▶ Task prompt: Copy the material below exactly as it appears, line for line.

▶ Supplied data:
....

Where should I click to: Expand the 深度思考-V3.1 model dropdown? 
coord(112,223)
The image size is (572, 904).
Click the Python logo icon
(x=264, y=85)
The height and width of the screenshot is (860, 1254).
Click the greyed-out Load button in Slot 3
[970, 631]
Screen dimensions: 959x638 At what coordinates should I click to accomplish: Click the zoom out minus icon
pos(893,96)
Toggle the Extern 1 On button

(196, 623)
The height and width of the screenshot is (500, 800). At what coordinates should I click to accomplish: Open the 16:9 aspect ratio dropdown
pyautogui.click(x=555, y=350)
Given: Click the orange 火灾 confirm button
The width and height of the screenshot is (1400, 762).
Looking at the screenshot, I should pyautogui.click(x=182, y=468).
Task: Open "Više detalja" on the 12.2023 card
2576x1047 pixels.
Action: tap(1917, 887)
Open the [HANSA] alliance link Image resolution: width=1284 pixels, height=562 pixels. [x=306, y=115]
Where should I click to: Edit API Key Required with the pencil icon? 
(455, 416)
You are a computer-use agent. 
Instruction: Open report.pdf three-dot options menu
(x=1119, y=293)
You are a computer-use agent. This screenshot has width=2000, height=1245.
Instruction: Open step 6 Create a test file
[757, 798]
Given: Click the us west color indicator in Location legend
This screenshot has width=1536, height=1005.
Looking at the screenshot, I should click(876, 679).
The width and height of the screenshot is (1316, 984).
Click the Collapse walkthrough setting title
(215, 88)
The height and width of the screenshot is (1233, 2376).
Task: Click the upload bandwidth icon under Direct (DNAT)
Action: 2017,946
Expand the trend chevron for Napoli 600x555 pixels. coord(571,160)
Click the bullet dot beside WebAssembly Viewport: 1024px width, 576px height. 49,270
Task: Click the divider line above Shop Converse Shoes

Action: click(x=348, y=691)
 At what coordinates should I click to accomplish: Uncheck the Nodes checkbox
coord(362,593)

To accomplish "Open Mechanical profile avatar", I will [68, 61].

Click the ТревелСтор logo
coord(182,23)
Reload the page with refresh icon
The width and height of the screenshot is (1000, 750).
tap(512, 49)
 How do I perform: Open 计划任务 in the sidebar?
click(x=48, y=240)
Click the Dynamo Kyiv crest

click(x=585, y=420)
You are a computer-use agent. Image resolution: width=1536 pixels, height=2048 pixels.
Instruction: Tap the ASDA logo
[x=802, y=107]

....

▶ Complete response:
Where should I click to: Expand the 深度思考-V3.1 model dropdown? 
coord(112,223)
The image size is (572, 904).
Click the Python logo icon
(x=264, y=85)
The height and width of the screenshot is (860, 1254).
Click the greyed-out Load button in Slot 3
[970, 631]
Screen dimensions: 959x638 At what coordinates should I click to accomplish: Click the zoom out minus icon
pos(893,96)
Toggle the Extern 1 On button

(196, 623)
The height and width of the screenshot is (500, 800). At what coordinates should I click to accomplish: Open the 16:9 aspect ratio dropdown
pyautogui.click(x=555, y=350)
Given: Click the orange 火灾 confirm button
The width and height of the screenshot is (1400, 762).
Looking at the screenshot, I should pyautogui.click(x=182, y=468).
Task: Open "Više detalja" on the 12.2023 card
2576x1047 pixels.
Action: tap(1917, 887)
Open the [HANSA] alliance link Image resolution: width=1284 pixels, height=562 pixels. [x=306, y=115]
Where should I click to: Edit API Key Required with the pencil icon? 
(455, 416)
You are a computer-use agent. 
Instruction: Open report.pdf three-dot options menu
(x=1119, y=293)
You are a computer-use agent. This screenshot has width=2000, height=1245.
Instruction: Open step 6 Create a test file
[757, 798]
Given: Click the us west color indicator in Location legend
This screenshot has width=1536, height=1005.
Looking at the screenshot, I should click(876, 679).
The width and height of the screenshot is (1316, 984).
Click the Collapse walkthrough setting title
(215, 88)
The height and width of the screenshot is (1233, 2376).
Task: Click the upload bandwidth icon under Direct (DNAT)
Action: 2017,946
Expand the trend chevron for Napoli 600x555 pixels. coord(571,160)
Click the bullet dot beside WebAssembly Viewport: 1024px width, 576px height. 49,270
Task: Click the divider line above Shop Converse Shoes

Action: click(x=348, y=691)
 At what coordinates should I click to accomplish: Uncheck the Nodes checkbox
coord(362,593)

To accomplish "Open Mechanical profile avatar", I will [68, 61].

Click the ТревелСтор logo
coord(182,23)
Reload the page with refresh icon
The width and height of the screenshot is (1000, 750).
tap(512, 49)
 How do I perform: Open 计划任务 in the sidebar?
click(x=48, y=240)
Click the Dynamo Kyiv crest

click(x=585, y=420)
You are a computer-use agent. Image resolution: width=1536 pixels, height=2048 pixels.
Instruction: Tap the ASDA logo
[x=802, y=107]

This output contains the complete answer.